Task -
Extract all lines from the data beneath that include the word "Open".

Excerpted data -
• • • • •

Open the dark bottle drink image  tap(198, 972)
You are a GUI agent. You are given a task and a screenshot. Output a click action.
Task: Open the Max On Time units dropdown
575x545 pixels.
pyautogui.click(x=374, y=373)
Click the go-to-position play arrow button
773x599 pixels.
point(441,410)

• • • • •

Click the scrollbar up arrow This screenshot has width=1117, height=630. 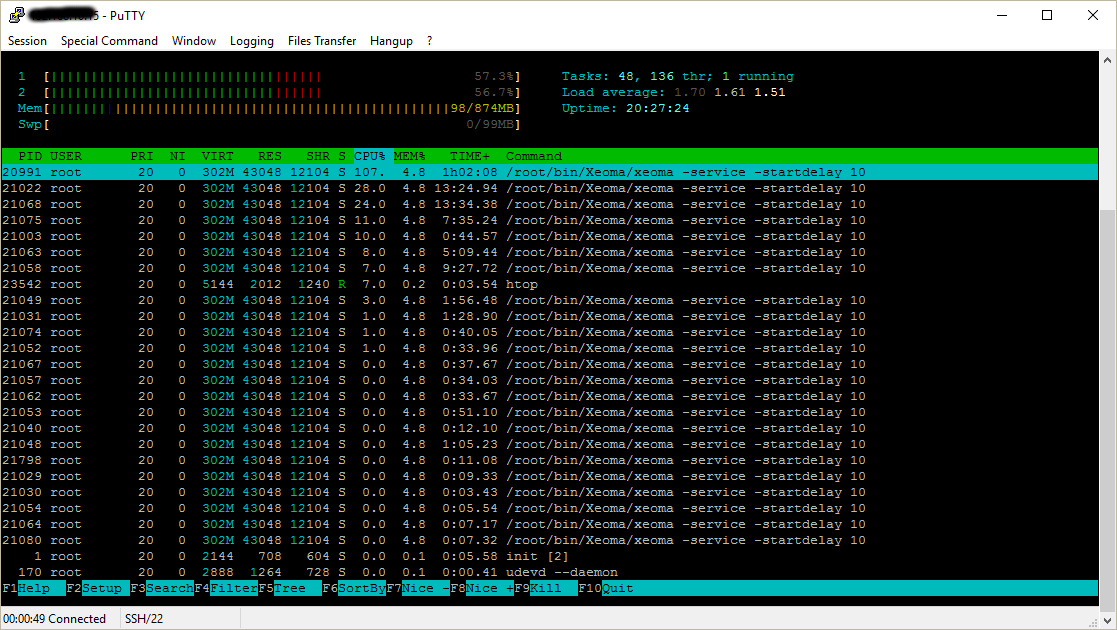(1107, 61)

• • • • •

Reply -
Open the dark bottle drink image  tap(198, 972)
Task: Open the Max On Time units dropdown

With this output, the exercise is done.